ファン待望の最新刊ですが……正直、本巻に高い評価はつけられません。
既刊購入者の方は、本作が『ヤングガンガン』連載中の「死がふたりを分かつまで」とクロスオーバーしているのは、ご承知済みだと思います。
これまでは、それが良い方向に作用し、互いが互いの作品には無い味を加え合って、より面白い作品を生み出してきました。ですが本巻は、それが裏目に出た構成になってしまっている気がして、仕方がないのです。
前巻、前々巻までは「死がふた」をお読みでない方でも、比較的わかりやすい内容でした。
しかし本巻は、漆黒部隊の精鋭『トランプ』との戦い及び、ジーザス・雁人・護の三つ巴の死闘がほぼ丸々すっ飛ばされており、はっきり言って「死がふた」も読んでいないと、全然物足りない巻になってしまっているのです。
私は両作品とも購入して読んでいるから繋がりますが、「死がふた」をお読みでない方には「何が何だか」という感じでしょう。
「そんな奴はいない」「じゃあ『死がふたりを分かつまで』を買って読め」というのは、乱暴すぎます。本来、作品というものは、それ単体でも充分に満足できる内容になっていないといけないはずです。

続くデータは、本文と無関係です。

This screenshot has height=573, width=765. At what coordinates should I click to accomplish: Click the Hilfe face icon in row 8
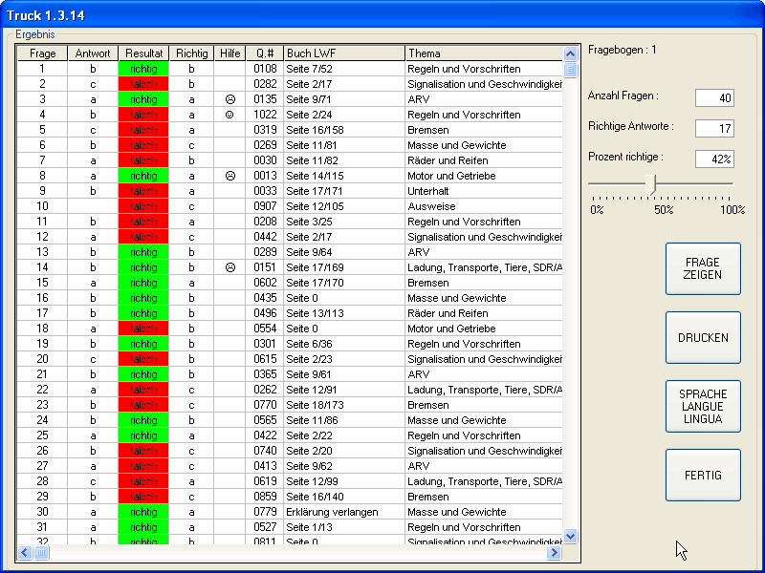(x=230, y=176)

極端なことを言えば、同じ事件でも「七月・藤原版」「たかしげ・DOUBLE-S版」と、全く違った切り口で描かれた方が良かったのではないでしょうか。
たとえその結果が、もう片方の作品の「if(もしも)」を描く形になったとしても、私はその方がはるかに読み応えがあったんじゃないかと思います。あくまで個人的な感想にすぎませんが……。